L’adattamento dell’equazione di Drake
“Le stime precedenti relative del numero di civiltà nella nostra galassia erano piuttosto elevate”, ha affermato Gerya. Uno dei termini dell’equazione di Drake è ϕ, la frazione di esopianeti che sviluppano vita intelligente. Stern e Gerya sostengono che ϕ dovrebbe essere il prodotto di altri due termini, in particolare la frazione di pianeti con continenti e oceani e la frazione di pianeti con tettonica a placche di lunga durata.
Tuttavia, data l’apparente rarità della tettonica a placche, nei mondi con vita aliena con oceani e continenti, ϕ è un numero molto piccolo. Si stima che solo il 17% degli esopianeti abbia una tettonica a placche e la proporzione con la giusta quantità di acqua e terra è probabilmente ancora più piccola, tra lo 0,02% e l’1%. Moltiplicando insieme questi numeri si ottiene un valore di fi compreso tra lo 0,003% e lo 0,2%.
Quindi, inserendo questo valore nell’equazione di Drake, Stern e Gerya arrivano a un valore per il numero di civiltà extraterrestri compreso tra 0,0004 e 20.000. In ogni caso si tratta comunque di un intervallo piuttosto ampio, dato che gli altri termini nell’equazione di Drake non sono ancora ben noti. Tuttavia, è comunque di ordini di grandezza inferiore al valore di un milione di civiltà previsto da Drake negli anni ’60. “Un valore pari a 0,0004 significa che potrebbero esserci appena 4 civiltà ogni 10.000 galassie“, ha affermato Taras.
La teoria del Grande Filtro
Ci sono diverse avvertenze a tutto questo. Alcuni degli altri termini dell’equazione di Drake non sono ancora noti. La frazione di pianeti che sviluppano la vita, la frazione con vita intelligente e tecnologica e la durata di vita di quelle civiltà, sono completamente sconosciute. Inoltre è possibile immaginare scenari in cui la vita aliena viva negli oceani e e prescinda dalla presenza o meno della tettonica delle placche. L’astronoma del SETI Jill Tarter ama dire che se la galassia fosse un oceano, abbiamo cercato solo in una tazza. Sebbene la ricerca abbia accelerato di recente, grazie all’ambizioso progetto Breakthrough Listen, il punto resta. Non abbiamo ancora cercato ogni stella e quelle che abbiamo cercato non le abbiamo ascoltate o osservate per molto tempo. Potremmo aver facilmente perso un segnale extraterrestre.

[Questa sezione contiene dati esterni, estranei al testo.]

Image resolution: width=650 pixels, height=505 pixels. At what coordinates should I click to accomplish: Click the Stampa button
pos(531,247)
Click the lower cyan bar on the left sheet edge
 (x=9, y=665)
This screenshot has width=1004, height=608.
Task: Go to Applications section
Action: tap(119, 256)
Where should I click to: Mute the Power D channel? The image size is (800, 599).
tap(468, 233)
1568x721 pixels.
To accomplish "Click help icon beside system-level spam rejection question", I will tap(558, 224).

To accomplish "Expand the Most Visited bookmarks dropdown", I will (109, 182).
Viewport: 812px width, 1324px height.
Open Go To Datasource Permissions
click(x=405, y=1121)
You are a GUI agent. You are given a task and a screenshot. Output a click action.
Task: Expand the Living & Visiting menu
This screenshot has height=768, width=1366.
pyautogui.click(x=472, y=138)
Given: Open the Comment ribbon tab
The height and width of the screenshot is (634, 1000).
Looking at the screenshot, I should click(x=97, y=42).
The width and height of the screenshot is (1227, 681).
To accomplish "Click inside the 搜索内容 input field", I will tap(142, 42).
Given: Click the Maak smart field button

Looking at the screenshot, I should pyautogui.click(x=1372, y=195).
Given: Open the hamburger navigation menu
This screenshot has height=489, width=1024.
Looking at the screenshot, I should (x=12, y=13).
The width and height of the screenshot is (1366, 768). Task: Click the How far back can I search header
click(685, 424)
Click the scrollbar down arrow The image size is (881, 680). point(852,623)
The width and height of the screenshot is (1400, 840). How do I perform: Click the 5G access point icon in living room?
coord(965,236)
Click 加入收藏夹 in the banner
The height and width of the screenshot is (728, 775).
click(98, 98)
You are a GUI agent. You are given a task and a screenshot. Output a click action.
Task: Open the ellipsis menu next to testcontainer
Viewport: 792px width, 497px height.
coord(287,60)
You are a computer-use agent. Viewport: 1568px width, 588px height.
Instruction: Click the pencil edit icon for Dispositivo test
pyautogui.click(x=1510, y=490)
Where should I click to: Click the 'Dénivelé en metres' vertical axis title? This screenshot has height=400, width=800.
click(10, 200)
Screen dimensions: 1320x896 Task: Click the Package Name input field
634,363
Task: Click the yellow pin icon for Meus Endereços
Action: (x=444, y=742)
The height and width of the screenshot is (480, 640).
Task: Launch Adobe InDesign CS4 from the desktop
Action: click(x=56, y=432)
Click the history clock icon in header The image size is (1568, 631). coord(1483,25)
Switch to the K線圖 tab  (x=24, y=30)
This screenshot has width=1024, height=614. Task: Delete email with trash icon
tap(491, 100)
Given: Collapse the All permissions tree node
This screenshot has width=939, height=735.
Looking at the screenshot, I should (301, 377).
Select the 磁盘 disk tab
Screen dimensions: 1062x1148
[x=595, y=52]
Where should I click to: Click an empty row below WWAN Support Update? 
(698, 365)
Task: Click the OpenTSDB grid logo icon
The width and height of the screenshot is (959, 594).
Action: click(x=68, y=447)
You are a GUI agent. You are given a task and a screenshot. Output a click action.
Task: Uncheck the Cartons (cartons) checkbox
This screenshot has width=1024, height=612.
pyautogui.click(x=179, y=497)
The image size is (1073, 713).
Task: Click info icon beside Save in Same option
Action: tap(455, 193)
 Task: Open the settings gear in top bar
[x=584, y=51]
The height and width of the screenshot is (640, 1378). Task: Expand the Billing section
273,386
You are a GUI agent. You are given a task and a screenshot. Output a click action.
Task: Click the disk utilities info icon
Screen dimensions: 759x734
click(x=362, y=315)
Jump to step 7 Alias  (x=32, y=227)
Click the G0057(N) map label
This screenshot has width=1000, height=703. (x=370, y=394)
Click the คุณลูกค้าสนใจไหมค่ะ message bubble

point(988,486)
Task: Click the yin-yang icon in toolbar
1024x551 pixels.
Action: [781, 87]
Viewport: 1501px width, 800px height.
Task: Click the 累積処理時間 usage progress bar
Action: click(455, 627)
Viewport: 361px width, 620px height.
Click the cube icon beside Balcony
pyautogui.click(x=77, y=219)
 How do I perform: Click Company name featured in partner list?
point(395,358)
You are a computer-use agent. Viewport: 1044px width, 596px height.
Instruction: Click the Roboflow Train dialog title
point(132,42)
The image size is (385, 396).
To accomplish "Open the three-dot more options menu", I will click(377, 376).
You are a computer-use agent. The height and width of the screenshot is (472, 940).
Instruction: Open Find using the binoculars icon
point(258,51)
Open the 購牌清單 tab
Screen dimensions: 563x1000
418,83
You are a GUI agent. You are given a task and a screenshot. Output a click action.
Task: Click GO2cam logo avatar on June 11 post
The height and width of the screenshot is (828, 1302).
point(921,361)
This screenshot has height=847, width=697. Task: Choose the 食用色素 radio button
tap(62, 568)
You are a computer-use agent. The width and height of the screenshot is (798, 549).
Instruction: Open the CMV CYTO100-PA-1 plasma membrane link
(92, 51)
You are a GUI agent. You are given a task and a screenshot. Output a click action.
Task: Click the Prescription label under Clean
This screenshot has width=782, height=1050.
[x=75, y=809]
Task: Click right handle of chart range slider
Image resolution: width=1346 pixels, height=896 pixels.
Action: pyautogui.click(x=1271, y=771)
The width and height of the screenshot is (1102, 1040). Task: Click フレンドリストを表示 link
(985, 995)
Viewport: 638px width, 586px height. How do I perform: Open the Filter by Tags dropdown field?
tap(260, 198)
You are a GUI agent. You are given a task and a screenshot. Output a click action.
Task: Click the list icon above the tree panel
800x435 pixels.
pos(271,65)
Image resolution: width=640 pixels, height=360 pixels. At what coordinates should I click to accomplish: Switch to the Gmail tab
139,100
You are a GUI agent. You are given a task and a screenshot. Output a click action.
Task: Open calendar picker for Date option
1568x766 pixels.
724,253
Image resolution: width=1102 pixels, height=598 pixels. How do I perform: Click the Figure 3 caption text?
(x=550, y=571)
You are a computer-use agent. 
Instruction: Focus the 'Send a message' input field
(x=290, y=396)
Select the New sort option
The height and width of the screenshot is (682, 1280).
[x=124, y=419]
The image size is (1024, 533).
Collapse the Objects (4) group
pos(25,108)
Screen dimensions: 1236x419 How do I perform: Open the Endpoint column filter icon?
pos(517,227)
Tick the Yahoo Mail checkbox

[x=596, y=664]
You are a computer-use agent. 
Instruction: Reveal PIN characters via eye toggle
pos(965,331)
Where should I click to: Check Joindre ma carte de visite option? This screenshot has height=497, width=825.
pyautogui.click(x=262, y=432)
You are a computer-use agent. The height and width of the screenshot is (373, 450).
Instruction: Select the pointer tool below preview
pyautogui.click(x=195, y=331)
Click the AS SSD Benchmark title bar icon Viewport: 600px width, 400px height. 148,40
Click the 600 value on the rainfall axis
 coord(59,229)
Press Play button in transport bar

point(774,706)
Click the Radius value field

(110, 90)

Un ultimo punto da considerare è quello del Grande Filtro. Proposto per la prima volta dall’economista e futurista Robin Hanson, suggerisce che potrebbe esserci un collo di bottiglia universale che impedisce alle civiltà tecnologiche di esistere. Nel modello di Stern e Gerya, quel collo di bottiglia è la mancanza di tettonica a placche, oceani e continenti. “Certo, sarebbe l’ideale avere dati osservativi su quanto siano comuni continenti, oceani e tettonica a placche sugli esopianeti. Purtroppo, questo va ben oltre le nostre attuali capacità di osservazione. Allo stesso tempo il processo di formazione planetaria è in parte compreso. I modelli che usiamo sono in grado di fornire previsioni per valutare la probabilità che gli esopianeti rocciosi abbiano continenti, oceani e tettonica a placche”.
Se Stern e Gerya hanno ragione, allora potremmo benissimo essere effettivamente soli nell’universo. Se così fosse, abbiamo un’enorme responsabilità da assumerci. “Dovremmo prenderci tutte le precauzioni possibili per preservare la nostra rarissima civiltà”, ha detto Gerya. Altrimenti, potremmo ucciderci e rendere estinta l’unica vita tecnologica nella nostra galassia, la Via Lattea.